Secondly, the Crown does not have to show that
the accused knew that it was heroin that was in
the parcel, although in this case it asserts that
the accused obviously did know that. What the
Crown has to show is that the substance in the
parcel turned out to be heroin regardless of
whether the accused knew that it was heroin or
not that was in the parcel."


5. The trial judge's charge to the jury was delivered on 2 May 1985. On 11 July 1985 this Court handed down judgment in He Kaw Teh v. The Queen [1985] HCA 43; (1985) 157 CLR 523. The Court held that in a proceeding under s.233B(1)(c) of the Customs Act the prosecution bears the onus of proving that the accused knew of the existence and nature of the goods in his possession or over which he had exclusive physical control. In the light of the reasoning in He Kaw Teh, the direction that the Crown did not have to prove that the accused knew that what was in his possession was a prohibited import was clearly in error. Counsel for the Crown did not suggest otherwise and the hearing turned on whether the proviso to s.568(1) of the Crimes Act was properly applied.

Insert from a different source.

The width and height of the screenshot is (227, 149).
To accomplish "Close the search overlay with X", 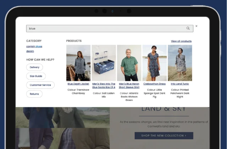I will tap(196, 26).
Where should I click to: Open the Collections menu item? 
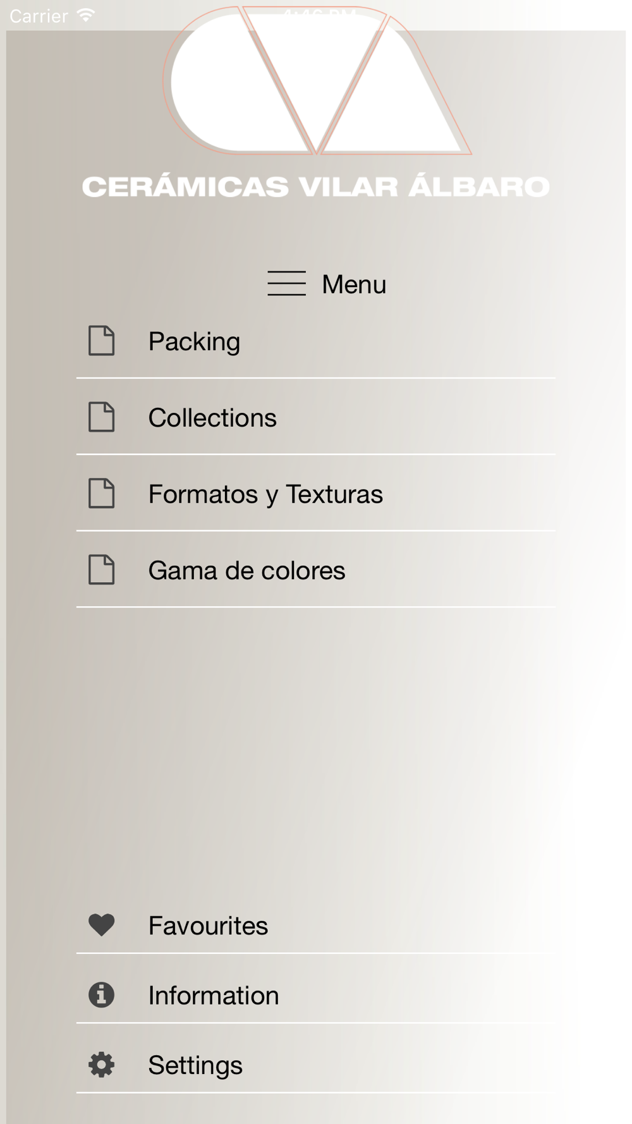(316, 417)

6. If the proviso was properly applied then it cannot be said, in terms of s.35A(b) of the Judiciary Act 1903 (Cth), that the interests of the administration of justice in the particular case require the grant of special leave. No other provision of the section is applicable in the present case, even though it may be said that He Kaw Teh reflects different approaches to what may constitute the knowledge necessary to sustain a conviction for an offence of possession of prohibited imports under s.233B(1)(ca) of the Customs Act. This is not an appropriate case to explore those differences, for the question of knowledge was not in issue at the trial.

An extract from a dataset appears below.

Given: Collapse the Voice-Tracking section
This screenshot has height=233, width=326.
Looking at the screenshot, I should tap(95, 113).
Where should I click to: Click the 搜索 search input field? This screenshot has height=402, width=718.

7. The Court of Criminal Appeal applied the proviso to s.568(1) because, in its view, "The evidence upon which the prosecution relied was overwhelming". The Crown case was that Nasr Abdullatif who lived in a flat in Carlton, had custody of a large quantity of heroin. On 7 March 1983 the applicant picked up about half of the heroin held at the flat. At the applicant's direction, he and Abdullatif went to a car where a bag containing bread and the heroin, carried down by Abdullatif, was handed to the applicant. These events were observed by Federal Police officers who followed the car and a chase ensued. During the chase the bag was thrown out of the passenger side window of the car where the applicant was seated and was picked up by the police. When apprehended the applicant denied that he knew Abdullatif, that he went to the flat, that he picked up the bag, that he had it in the car and that he threw the bag out during the chase. The Crown relied on the evidence of the police officers and on the evidence of Abdullatif that these denials were false. Abdullatif had been sentenced for possession of both the heroin picked up by the applicant and other heroin found in the flat. There was evidence that the applicant had attempted to set up a false alibi by seeking to explain his presence in the flats by a visit to a flat which was not that of Abdullatif.

8. Because of the way in which the Crown case was presented at trial and the applicant's defence to that case, the question of his knowledge of the contents of the bag was never directly canvassed. His unawareness that the bag contained heroin did not arise as a reasonable possibility. This is not to suggest in any way that there was an onus on the applicant to demonstrate his unawareness of the contents of the bag. It is simply to say that in all the circumstances no miscarriage of justice occurred. We agree with the conclusion expressed by Hampel J. in the Court of Criminal Appeal, with whom Murray and McGarvie JJ. concurred:

" In the circumstances, I am not able to
postulate any reasonable basis on which it could
be said that the jury may have returned a
different verdict had they been told that the
prosecution has to establish beyond reasonable
doubt that the applicant knew that what was in
the bag was a narcotic substance."


9. For these reasons the application for special leave should be refused.

ORDER

Application for special leave to appeal refused.